For data centres, the sector is expected to continue to grow, with or without a slowdown in global economies, as US colocation operator Serverfarm’s CFO Kevin Dillard explains.
The company manages seven data centres across North America and Europe, covering 960,500sqf of space and boosting 127.5MW in IT load.
[João Marques Lima – Data Economy] How does a business like Serverfarm stay on top of the possible difficulties in 2020 and beyond?
[Kevin Dillard – Serverfarm] From a CFO perspective, it’s about planning – ensuring we have the cash flow and quality control processes internally to bear the brunt of any potential market downturns. Given the nature of the data center industry, compliance reporting is also critical.
Luckily, Serverfarm operates in a sector that – while not recession-proof – certainly is forecast to continue growing despite market flux. Plus, and maybe most importantly, our business model helps to protect us against slumps.
Serverfarm offers a solution for service providers and enterprises who themselves are trying to course-correct their balance sheets; so, we help our customers weather recessions, and in turn, retain and attract business ourselves.
What are the biggest trends you are seeing in the data centre marketplace that are driving your revenues and forcing expansion?
Globally, organisations are focused on accelerating their digital transformations and embracing next-gen technologies such as cloud, edge, IoT and AI.

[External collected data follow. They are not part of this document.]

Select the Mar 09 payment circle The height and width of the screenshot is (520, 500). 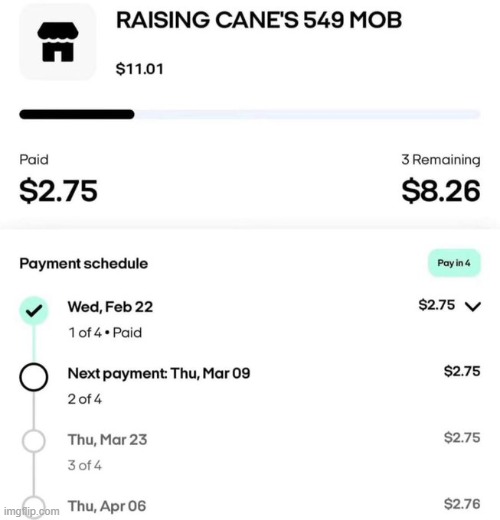pyautogui.click(x=34, y=377)
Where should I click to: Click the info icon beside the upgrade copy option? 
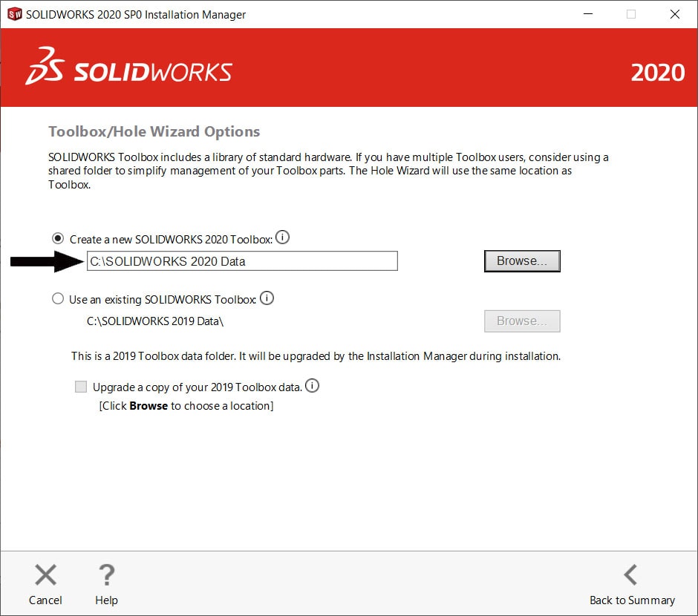313,385
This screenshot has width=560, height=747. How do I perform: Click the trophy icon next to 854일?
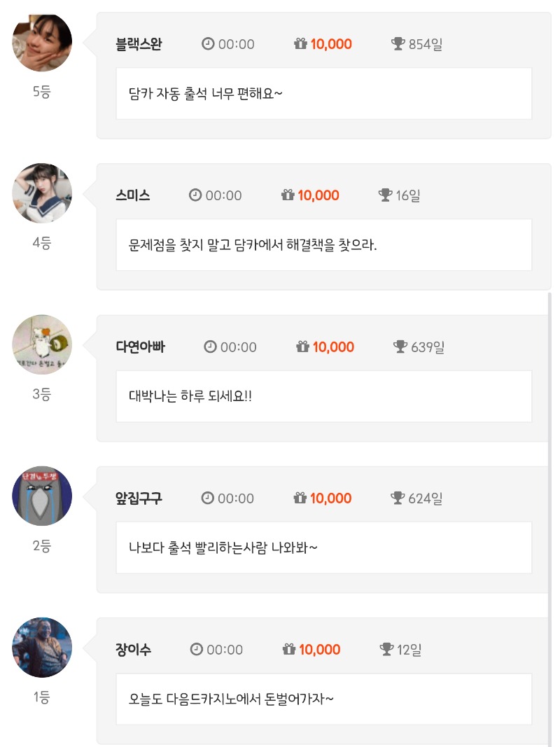(398, 44)
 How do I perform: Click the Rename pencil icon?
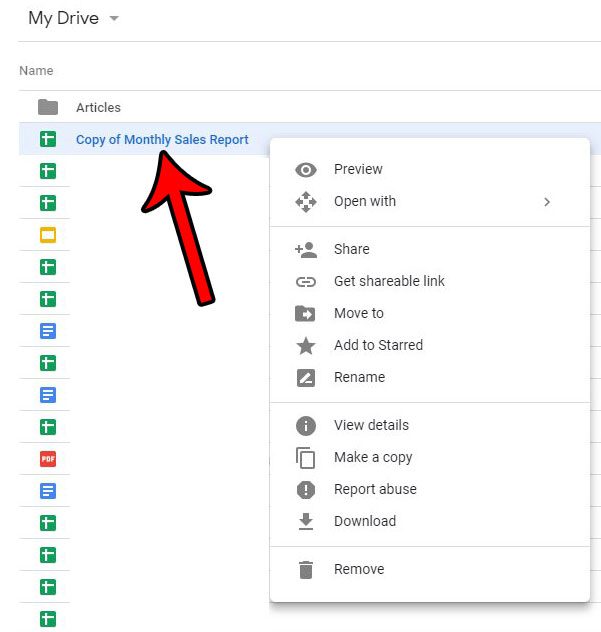pyautogui.click(x=306, y=378)
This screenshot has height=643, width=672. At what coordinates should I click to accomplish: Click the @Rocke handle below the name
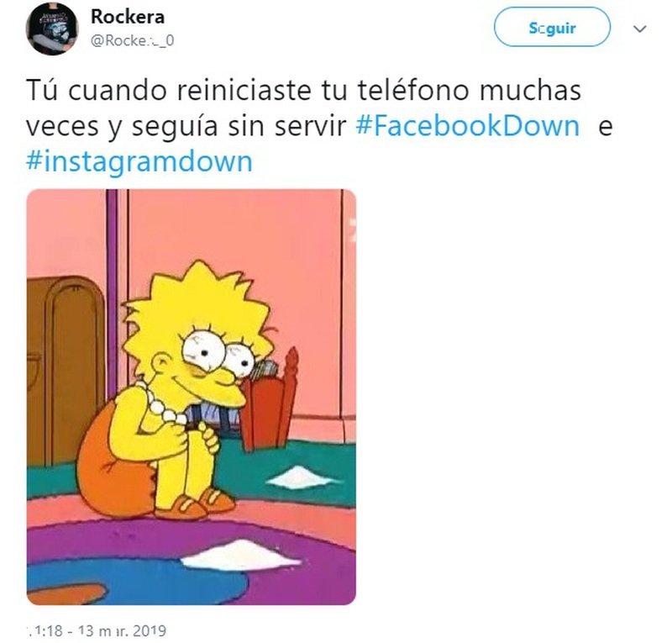point(132,40)
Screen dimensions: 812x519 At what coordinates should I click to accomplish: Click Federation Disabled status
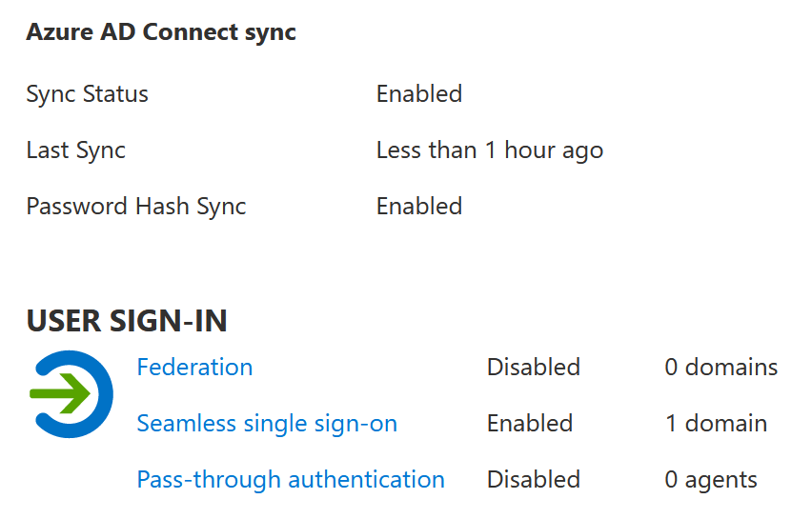pyautogui.click(x=534, y=368)
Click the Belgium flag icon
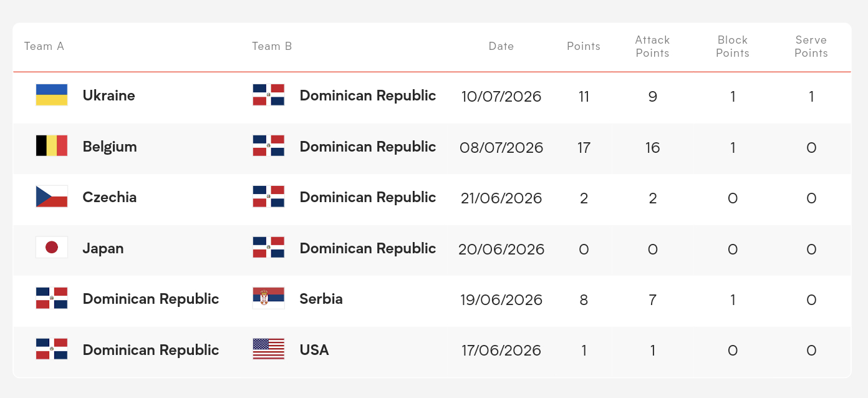This screenshot has height=398, width=868. [52, 146]
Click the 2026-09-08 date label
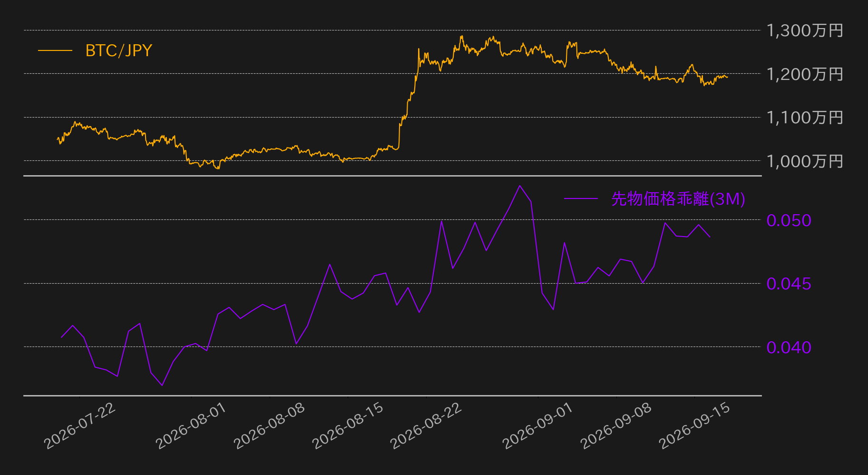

They don’t want – and can’t afford – to be weighed down by aging, inefficient and costly data center assets.
Service providers and enterprises are demanding dynamic, innovative ways to manage physical environments so they can deliver a ‘cloud-like’ experience across all physical infrastructure, whether onpremise, hybrid, public, edge or IoT.
How have you seen the data centre market shift in the past 24 months?
As evidenced by global data center M&A activity and consolidation, the industry is focused on optimising existing facilities and engaging in strategic partnerships versus building just to build.
As service providers and enterprises require skyrocketing amounts of capacity to support AI, IoT and other intensive workloads – and need their experts to focus more than ever on their core
business – they’re turning to colocation and hybrid models and away from internal physical environments. To us, these trends will only deepen in 2020.
What are the expansion plans for Serverfarm in the current markets you serve and beyond?
In the last six months alone, we’ve completed a $200 million recapitalization to drive growth, acquired 5NINES Global Holdings (expanding Serverfarm’s network to several new locations around Europe and the U.S.), and extended our portfolio with a data centre acquisition in Amsterdam.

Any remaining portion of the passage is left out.